Your objective
Could you output the data below verbatim, beginning at the line containing "What do you see at coordinates (738, 873)" and stopping after the line containing "center [839, 16]."?

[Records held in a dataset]
#####

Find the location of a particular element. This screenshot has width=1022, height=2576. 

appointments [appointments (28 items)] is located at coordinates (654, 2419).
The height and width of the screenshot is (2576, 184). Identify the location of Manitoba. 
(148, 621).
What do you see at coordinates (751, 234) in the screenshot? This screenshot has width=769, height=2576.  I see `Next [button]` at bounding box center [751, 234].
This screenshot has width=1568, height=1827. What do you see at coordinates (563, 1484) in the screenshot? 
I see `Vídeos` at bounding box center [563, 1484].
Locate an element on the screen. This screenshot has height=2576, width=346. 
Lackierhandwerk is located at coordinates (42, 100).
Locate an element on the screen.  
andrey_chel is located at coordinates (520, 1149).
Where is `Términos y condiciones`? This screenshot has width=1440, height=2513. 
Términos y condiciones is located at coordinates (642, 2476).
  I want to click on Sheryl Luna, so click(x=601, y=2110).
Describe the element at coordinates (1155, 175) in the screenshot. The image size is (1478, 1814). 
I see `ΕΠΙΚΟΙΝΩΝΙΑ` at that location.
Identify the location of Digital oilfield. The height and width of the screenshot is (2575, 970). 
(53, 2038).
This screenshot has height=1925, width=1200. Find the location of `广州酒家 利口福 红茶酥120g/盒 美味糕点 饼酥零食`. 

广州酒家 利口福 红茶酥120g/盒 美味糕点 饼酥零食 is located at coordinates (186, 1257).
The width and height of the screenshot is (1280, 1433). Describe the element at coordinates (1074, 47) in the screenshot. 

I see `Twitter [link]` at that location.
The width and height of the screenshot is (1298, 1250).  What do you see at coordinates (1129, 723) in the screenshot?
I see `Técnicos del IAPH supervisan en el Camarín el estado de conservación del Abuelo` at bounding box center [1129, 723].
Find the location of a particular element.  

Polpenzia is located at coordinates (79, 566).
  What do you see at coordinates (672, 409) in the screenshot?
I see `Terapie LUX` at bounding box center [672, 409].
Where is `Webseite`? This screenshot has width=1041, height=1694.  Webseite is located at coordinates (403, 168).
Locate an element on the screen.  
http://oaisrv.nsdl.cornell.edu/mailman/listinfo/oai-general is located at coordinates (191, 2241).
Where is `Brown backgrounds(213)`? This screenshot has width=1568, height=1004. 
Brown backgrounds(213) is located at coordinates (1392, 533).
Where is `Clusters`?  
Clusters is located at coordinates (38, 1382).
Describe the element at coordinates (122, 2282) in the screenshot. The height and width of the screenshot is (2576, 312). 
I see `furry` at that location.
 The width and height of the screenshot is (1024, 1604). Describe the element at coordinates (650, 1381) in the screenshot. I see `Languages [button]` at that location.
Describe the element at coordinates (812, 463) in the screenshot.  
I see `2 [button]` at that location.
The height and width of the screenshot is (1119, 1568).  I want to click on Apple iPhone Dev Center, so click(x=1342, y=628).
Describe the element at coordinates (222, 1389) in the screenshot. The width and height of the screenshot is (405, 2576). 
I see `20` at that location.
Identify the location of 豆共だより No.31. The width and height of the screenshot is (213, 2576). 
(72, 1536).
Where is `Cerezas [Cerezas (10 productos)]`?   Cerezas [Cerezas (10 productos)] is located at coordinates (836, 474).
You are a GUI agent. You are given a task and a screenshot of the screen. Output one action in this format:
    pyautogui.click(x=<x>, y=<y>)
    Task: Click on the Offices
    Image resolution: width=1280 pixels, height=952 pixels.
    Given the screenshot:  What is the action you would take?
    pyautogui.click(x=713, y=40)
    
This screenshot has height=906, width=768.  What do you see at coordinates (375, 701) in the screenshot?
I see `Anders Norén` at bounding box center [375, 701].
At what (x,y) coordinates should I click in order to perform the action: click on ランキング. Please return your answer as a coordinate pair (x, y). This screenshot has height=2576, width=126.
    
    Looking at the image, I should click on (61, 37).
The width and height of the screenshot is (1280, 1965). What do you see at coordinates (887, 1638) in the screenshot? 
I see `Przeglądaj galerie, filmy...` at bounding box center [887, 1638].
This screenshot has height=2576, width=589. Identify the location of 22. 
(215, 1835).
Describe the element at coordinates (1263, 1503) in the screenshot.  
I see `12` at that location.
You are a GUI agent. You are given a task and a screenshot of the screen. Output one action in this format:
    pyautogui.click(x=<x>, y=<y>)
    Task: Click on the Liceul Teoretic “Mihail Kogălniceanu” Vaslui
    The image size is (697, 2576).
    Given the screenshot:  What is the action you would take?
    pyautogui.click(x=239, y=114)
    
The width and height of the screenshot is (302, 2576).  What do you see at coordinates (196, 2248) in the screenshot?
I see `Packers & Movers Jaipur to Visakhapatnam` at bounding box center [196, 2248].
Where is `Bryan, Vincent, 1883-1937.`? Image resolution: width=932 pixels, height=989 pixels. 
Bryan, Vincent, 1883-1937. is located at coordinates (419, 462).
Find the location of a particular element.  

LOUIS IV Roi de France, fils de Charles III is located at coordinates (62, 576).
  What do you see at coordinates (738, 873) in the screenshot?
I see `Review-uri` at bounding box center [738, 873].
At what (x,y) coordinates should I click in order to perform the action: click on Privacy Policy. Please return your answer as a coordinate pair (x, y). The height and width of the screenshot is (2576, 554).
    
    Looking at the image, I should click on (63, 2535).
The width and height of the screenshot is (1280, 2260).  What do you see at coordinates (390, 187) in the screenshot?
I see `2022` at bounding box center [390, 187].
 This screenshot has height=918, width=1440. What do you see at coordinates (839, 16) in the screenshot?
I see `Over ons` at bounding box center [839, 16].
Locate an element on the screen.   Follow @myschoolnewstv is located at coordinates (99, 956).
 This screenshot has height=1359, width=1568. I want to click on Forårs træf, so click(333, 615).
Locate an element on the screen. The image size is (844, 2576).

#####

Exercise result
  What do you see at coordinates (738, 873) in the screenshot?
I see `Review-uri` at bounding box center [738, 873].
At what (x,y) coordinates should I click in order to perform the action: click on Privacy Policy. Please return your answer as a coordinate pair (x, y). The height and width of the screenshot is (2576, 554).
    
    Looking at the image, I should click on (63, 2535).
The width and height of the screenshot is (1280, 2260).  What do you see at coordinates (390, 187) in the screenshot?
I see `2022` at bounding box center [390, 187].
 This screenshot has height=918, width=1440. What do you see at coordinates (839, 16) in the screenshot?
I see `Over ons` at bounding box center [839, 16].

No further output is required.